第二師變外處中有三:一、破他;二、申自;三、釋妨。破他中有三:一、聖應變穢難;二、凡應變淨難;三、無因變下難。
第三師中亦三:一、破他;二、申自義;三、釋妨。此說一切共受用等是。破中有三:一、器壞無因難;二、已厭無用難;三、有身無益難。
其上天眼、耳見、聞下色、聲,不託本質,如第七卷解。第八得自相,見、相異界攝。五識得自相,應許別界收。不許別界者,云何名得自相?第七卷解不許。今解云:「許異界」,無失。先解得處自相義,今解得事自相。勝定果色大種造不?如《對法》第一末疏雖有五文說造不同,說先變為大種,後造色生,並同繫等文者。有義此說依欲、色二界地定果色,以有所依身故;無色界定果色從本質大種造,定中無大種,無所依身故。

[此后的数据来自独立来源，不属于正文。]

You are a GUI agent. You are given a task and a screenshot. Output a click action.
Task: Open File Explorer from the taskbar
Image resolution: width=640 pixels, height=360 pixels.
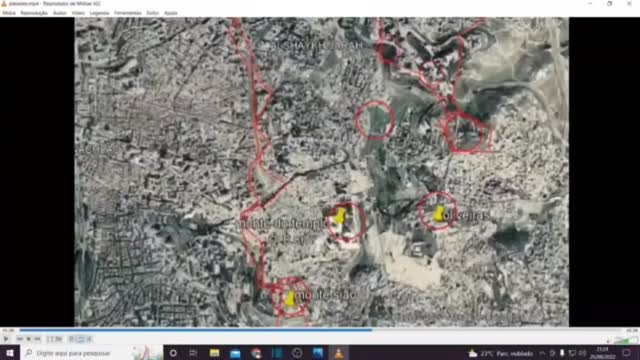[215, 353]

「定等有界、地、自、他不定」者,此有五:一、定力;二、通力;三、善法力;四、借識力;五、大願力。由行大願,引他地色現在前。然第八識唯有初二,後亦通餘,因便顯之,亦無過失。如第八識無漏意引定果色,令欲界第八變,不妨欲界有定果色種,無能引變。如第八緣境中色、聲、觸中假色緣不?緣者法處,假色何故不緣。任運心及八俱心所有此妨。見隨本定種子生,名因緣變。此為正義。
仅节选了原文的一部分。